I would also like to suggest that you consider talking to an advisor about your first pregnancy, on the Epilepsy Helpline freephone 0808 800 5050. They may be able to offer helpful advice for reducing problems in pregnancy, and can discuss risks in pregnancy in further detail, or it may help you to simply talk about your worries.
Good luck with your future pregnancy,
Nicole (Development Officer for Women)
Epilepsy Action
Hi, I am 38 and planning a second pregnancy after a very complicated and stressful first pregnancy.
I take 150mg of Lamotrigine per day. I had hoped to be able to come off medication since I had been seizure free for almost 2 and a half years however suffered a fit in April of this year. My neurologist has refused to take me off meds due to this.
I am absolutely desperate not to be on meds while we try for a baby and for the first 3 months of pregnancy simply because I don't want any additional worries in my head at such a crucial stage of neural tube development.

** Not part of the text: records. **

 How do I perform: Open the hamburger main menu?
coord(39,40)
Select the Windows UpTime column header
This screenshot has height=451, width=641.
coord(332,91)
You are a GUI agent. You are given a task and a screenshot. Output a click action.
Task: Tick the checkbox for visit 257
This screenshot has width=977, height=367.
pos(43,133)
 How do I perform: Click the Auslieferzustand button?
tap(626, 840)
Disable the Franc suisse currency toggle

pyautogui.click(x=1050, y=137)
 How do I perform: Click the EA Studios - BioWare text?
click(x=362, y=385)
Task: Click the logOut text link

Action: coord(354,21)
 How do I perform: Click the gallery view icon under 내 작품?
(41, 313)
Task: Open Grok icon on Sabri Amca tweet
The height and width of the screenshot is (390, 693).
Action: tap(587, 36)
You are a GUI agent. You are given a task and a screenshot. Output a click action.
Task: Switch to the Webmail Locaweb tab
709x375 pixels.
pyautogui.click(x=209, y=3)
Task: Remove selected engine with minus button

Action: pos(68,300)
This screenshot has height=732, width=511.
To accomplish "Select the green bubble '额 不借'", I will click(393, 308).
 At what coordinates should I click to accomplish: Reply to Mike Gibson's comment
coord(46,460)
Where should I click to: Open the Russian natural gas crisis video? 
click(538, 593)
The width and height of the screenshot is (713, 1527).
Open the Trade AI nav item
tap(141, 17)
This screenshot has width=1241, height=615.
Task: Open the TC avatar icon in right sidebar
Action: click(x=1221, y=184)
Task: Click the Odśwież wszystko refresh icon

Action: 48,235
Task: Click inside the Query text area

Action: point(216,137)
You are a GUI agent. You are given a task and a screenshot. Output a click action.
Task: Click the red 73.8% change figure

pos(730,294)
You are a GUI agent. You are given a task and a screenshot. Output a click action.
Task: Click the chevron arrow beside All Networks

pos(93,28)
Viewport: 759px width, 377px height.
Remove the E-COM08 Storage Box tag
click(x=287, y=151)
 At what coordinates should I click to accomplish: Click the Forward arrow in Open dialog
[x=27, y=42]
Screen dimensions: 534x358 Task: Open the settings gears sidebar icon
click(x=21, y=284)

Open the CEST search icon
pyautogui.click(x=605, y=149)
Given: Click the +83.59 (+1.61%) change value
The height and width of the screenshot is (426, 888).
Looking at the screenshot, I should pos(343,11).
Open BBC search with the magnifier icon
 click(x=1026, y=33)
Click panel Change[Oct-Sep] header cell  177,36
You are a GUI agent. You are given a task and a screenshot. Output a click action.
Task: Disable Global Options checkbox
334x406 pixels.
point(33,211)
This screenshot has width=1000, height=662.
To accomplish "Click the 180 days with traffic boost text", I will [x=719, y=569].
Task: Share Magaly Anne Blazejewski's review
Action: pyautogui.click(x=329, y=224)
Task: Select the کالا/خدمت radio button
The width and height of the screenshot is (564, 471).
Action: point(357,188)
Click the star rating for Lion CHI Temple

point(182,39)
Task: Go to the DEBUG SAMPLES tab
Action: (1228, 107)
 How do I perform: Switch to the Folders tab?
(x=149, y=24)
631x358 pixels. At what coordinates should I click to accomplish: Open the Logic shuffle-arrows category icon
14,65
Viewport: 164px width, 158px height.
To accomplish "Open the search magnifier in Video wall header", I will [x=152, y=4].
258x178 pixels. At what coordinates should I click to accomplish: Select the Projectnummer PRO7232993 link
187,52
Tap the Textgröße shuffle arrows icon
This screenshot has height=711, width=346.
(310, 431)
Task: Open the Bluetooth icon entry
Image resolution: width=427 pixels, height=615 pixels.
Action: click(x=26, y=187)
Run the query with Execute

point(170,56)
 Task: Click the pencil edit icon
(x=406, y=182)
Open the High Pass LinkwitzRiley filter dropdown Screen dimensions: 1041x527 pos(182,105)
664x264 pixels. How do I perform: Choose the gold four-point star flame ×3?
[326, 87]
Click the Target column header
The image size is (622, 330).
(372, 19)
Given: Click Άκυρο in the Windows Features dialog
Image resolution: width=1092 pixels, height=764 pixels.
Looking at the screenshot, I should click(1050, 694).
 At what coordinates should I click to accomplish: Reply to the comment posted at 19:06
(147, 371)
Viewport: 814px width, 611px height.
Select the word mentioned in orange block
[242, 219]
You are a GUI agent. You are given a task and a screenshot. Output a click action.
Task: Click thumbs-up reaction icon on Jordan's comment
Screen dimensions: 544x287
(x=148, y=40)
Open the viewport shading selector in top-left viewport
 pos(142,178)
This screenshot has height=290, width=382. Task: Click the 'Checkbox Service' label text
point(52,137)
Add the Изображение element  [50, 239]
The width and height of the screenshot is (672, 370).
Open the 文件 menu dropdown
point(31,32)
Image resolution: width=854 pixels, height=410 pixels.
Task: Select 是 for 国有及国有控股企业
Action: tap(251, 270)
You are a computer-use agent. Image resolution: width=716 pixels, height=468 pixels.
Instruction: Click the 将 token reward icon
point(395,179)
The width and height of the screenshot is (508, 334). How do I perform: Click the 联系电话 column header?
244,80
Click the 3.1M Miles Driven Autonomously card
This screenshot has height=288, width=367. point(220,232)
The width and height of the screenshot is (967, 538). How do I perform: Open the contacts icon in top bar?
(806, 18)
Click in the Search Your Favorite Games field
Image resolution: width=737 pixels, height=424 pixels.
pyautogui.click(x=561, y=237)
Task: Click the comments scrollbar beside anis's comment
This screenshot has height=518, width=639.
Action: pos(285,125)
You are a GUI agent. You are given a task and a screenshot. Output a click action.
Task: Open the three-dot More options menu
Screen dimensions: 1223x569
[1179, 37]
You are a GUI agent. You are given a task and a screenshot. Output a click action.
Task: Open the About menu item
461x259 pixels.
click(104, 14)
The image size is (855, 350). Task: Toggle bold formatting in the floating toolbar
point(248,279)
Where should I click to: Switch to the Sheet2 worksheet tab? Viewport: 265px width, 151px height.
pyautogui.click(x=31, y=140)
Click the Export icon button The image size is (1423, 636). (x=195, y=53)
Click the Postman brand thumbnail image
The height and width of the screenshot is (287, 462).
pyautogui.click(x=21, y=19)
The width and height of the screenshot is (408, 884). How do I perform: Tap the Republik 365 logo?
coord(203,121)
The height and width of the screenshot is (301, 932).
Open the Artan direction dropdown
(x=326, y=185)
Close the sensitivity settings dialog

Can anyone share any similar experiences/feelings about such a situation? I am aware that seizures during pregnancy can be dangerous however I just feel that the possible risks of malformations on lamotrigine are enough of a risk in themselves.
thanks so much
Madeline
As i have been reading through your site i have seen that some drugs can cause bone weaknees. during my pregnacy i took carabmazipine and sodium valporate. my daughters shoulder keeps dislocating the doctors have mentioned week bones. could this be due to the tablets i took while being pregnant. could any one help?